Outside workers’ comp, coverage for weight loss drugs is trending up in some states. In March 2025, Maryland proposed a bill (SB 876) that would require Medicaid to provide “comprehensive coverage for the treatment of obesity” – including FDA-approved anti-obesity medications – beginning in July 2026.
And in North Carolina, the State Health Plan is seeking to reinstate coverage of weight loss drugs for its more than 700,000 state government employees, retirees, and family members. WRAL notes that plan administrators stopped coverage of GLP-1 drugs in 2024 due to rising healthcare costs.
But not all states are following suit. Due to rising costs, Connecticut is looking to eliminate Medicaid coverage of GLP-1 medications when prescribed only for obesity, according to the Connecticut Mirror. The Mirror notes that in fiscal year 2024, GLP-1s cost Connecticut’s Medicaid program $85 million after factoring in rebates.
FDA Ends Drug Shortages, Drug Makers Lower Prices
Due to the lack of insurance coverage and the high cost of weight loss drugs – upwards of $1,000 per month without insurance – many patients are using compounds. These are copies of U.S. Food and Drug Administration (FDA)-approved medications that come at a much lower price than the brand-name versions.
The catch is that compounded drugs are only allowed when a drug is on the FDA’s shortage list – as GLP-1s have been for several years now. However, according to ABC News, in early 2025 the FDA declared the GLP-1 shortages as resolved, effectively ending the ability of compounding pharmacies to supply the medications. This change has prompted GLP-1 manufacturers to offer those who lack insurance coverage the option to buy the drugs at a lower cost.

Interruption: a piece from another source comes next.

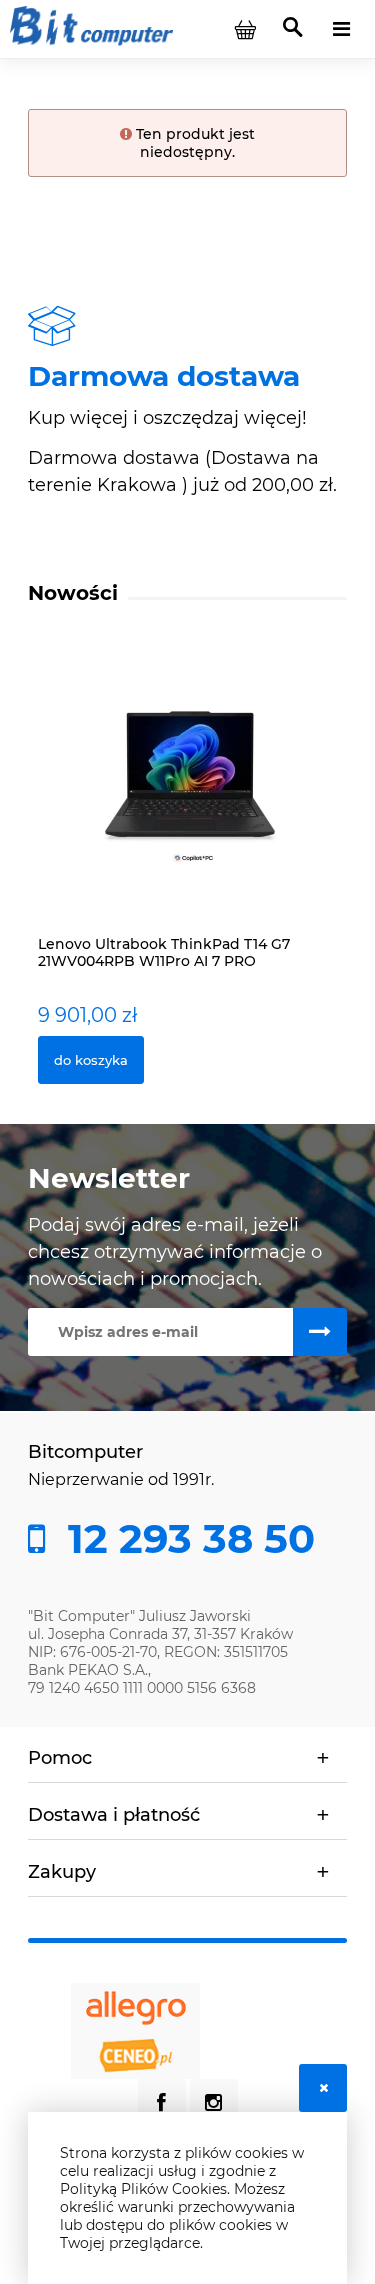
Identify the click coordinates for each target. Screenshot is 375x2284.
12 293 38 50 (186, 1539)
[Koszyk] (245, 29)
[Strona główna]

In March 2025, Novo Nordisk, the maker of Wegovy® (semaglutide), launched a direct-to-patient delivery option that offers cash-paying patients all doses of the drug at a reduced cost of $499 per month. Later that same month, Novo Nordisk made another announcement that customers can buy Wegovy® at the $499-per-month price at their local pharmacy. Eli Lilly, the maker of Zepbound® (tirzepatide), also lowered the price of its medications to $349 to $499 per month, depending on the dose, when patients order directly from the manufacturer.
The story of weight loss drugs is far from over, and we’ll continue to provide updates on this evolving topic as they pertain to workers’ comp.